--- START EXERCISE INPUT ---

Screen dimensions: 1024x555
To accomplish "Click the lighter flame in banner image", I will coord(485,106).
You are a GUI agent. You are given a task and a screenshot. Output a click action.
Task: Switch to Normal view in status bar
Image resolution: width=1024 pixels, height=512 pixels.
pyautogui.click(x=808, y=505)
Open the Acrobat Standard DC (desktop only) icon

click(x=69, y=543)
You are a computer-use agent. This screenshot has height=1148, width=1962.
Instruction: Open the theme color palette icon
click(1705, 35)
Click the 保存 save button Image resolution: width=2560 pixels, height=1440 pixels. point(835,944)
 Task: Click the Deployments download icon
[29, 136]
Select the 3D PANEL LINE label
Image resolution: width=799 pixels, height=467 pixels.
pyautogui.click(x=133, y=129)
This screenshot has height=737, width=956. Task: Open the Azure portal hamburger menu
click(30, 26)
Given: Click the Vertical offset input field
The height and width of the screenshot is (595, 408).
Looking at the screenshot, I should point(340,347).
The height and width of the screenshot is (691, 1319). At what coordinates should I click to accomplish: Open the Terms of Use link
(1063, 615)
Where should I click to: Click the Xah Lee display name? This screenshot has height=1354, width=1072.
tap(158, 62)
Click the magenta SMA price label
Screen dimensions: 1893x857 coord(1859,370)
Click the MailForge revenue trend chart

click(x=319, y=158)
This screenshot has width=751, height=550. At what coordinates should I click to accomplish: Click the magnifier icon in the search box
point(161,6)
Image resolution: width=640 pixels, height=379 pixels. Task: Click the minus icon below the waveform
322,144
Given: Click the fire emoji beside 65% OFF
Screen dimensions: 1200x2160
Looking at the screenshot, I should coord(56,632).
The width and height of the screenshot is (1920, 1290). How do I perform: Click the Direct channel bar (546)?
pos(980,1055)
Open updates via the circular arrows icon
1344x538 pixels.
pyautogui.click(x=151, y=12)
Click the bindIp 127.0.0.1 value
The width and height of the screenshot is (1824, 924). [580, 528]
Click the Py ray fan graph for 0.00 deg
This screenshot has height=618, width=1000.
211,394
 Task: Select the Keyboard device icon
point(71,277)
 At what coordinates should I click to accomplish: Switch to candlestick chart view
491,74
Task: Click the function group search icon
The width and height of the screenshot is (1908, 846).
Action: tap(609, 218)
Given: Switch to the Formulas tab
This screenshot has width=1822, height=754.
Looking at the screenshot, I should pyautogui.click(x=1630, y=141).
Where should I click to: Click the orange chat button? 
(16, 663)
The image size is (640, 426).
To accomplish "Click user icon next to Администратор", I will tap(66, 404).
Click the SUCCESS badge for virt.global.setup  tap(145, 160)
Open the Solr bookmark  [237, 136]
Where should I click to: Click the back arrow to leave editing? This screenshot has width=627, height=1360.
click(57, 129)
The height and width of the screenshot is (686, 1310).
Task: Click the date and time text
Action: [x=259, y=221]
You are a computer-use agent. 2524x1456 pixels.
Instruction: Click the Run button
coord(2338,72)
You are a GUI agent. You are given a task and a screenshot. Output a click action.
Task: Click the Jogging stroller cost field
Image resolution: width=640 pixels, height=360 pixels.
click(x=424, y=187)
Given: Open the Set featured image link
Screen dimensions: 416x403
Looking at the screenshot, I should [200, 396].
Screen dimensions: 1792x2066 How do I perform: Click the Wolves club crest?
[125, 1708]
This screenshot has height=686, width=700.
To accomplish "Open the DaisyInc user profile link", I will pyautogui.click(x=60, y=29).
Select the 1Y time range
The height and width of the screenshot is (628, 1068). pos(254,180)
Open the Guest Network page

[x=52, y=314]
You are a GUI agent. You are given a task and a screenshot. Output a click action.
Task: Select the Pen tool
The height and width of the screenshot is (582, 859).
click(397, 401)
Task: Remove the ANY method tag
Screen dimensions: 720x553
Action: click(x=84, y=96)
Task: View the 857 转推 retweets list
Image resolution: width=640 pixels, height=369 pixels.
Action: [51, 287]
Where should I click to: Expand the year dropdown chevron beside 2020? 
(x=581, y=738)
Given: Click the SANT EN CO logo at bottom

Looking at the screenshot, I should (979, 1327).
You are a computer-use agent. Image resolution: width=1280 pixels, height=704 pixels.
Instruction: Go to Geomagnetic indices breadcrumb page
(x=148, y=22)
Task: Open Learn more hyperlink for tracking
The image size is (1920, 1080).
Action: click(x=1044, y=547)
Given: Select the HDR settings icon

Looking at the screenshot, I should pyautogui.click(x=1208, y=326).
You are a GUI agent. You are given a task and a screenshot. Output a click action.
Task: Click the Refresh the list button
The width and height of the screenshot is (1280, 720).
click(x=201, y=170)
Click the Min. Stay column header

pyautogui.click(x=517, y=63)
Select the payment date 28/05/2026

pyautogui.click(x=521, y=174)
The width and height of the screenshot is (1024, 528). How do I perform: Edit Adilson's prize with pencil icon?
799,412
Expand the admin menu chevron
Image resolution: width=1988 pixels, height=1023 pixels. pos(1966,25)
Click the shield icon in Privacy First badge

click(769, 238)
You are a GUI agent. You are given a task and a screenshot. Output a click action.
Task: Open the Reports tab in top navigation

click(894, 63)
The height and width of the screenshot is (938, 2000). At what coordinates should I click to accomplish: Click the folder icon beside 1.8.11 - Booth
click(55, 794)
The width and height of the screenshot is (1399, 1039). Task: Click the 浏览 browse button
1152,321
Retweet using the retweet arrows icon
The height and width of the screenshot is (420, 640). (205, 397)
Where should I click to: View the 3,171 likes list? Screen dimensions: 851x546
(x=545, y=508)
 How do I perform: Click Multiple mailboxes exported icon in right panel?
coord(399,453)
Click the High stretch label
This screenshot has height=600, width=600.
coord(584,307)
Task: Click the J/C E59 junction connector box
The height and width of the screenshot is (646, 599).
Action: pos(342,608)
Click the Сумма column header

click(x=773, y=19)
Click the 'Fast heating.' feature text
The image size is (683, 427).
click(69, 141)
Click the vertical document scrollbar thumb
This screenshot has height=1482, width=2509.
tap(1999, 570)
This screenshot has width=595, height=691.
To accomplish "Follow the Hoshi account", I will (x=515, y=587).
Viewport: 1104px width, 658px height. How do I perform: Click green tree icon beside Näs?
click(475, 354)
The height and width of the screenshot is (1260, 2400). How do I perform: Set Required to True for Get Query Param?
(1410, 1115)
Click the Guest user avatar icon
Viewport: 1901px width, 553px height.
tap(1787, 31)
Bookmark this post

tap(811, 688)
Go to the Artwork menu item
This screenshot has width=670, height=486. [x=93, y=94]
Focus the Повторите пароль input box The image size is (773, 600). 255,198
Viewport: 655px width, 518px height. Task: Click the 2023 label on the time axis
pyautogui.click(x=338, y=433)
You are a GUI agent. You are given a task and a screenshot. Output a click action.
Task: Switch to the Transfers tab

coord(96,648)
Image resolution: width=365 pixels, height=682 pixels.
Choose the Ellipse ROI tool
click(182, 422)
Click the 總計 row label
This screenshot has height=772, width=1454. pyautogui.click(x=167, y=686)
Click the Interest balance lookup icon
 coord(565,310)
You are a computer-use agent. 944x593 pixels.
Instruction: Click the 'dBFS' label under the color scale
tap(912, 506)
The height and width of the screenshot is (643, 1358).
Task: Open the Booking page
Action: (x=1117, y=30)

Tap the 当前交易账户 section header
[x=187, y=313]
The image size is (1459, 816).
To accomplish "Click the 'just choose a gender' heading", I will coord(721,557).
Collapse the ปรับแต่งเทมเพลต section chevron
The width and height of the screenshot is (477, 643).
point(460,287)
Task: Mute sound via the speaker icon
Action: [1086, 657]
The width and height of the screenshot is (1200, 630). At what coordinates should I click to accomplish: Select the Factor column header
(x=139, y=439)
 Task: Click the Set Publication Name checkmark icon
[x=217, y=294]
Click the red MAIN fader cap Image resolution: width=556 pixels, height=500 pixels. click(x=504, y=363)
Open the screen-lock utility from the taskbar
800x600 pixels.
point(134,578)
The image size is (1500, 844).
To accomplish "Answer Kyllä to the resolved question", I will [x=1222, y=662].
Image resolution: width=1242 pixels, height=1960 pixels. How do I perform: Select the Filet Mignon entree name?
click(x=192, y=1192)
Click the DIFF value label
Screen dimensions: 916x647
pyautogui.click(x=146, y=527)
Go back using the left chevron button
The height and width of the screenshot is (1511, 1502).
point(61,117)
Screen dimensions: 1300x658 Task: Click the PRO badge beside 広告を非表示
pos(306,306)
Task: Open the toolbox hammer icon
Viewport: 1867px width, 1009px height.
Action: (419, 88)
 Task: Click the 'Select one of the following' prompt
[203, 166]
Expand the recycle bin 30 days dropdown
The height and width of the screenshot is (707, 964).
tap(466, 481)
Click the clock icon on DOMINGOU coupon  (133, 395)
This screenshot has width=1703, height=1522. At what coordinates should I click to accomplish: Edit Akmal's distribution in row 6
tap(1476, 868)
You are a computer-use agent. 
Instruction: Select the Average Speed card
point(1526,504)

--- END EXERCISE INPUT ---

TASK DETAILS:
Please reproduce the lines above word for word, starting at the line that contains "The height and width of the screenshot is (938, 2000)." and stopping after the line that contains "pyautogui.click(x=338, y=433)".

EXPECTED OUTPUT:
The height and width of the screenshot is (938, 2000). At what coordinates should I click to accomplish: Click the folder icon beside 1.8.11 - Booth
click(55, 794)
The width and height of the screenshot is (1399, 1039). Task: Click the 浏览 browse button
1152,321
Retweet using the retweet arrows icon
The height and width of the screenshot is (420, 640). (205, 397)
Where should I click to: View the 3,171 likes list? Screen dimensions: 851x546
(x=545, y=508)
 How do I perform: Click Multiple mailboxes exported icon in right panel?
coord(399,453)
Click the High stretch label
This screenshot has height=600, width=600.
coord(584,307)
Task: Click the J/C E59 junction connector box
The height and width of the screenshot is (646, 599).
Action: pos(342,608)
Click the Сумма column header

click(x=773, y=19)
Click the 'Fast heating.' feature text
The image size is (683, 427).
click(69, 141)
Click the vertical document scrollbar thumb
This screenshot has height=1482, width=2509.
tap(1999, 570)
This screenshot has width=595, height=691.
To accomplish "Follow the Hoshi account", I will (x=515, y=587).
Viewport: 1104px width, 658px height. How do I perform: Click green tree icon beside Näs?
click(475, 354)
The height and width of the screenshot is (1260, 2400). How do I perform: Set Required to True for Get Query Param?
(1410, 1115)
Click the Guest user avatar icon
Viewport: 1901px width, 553px height.
tap(1787, 31)
Bookmark this post

tap(811, 688)
Go to the Artwork menu item
This screenshot has width=670, height=486. [x=93, y=94]
Focus the Повторите пароль input box The image size is (773, 600). 255,198
Viewport: 655px width, 518px height. Task: Click the 2023 label on the time axis
pyautogui.click(x=338, y=433)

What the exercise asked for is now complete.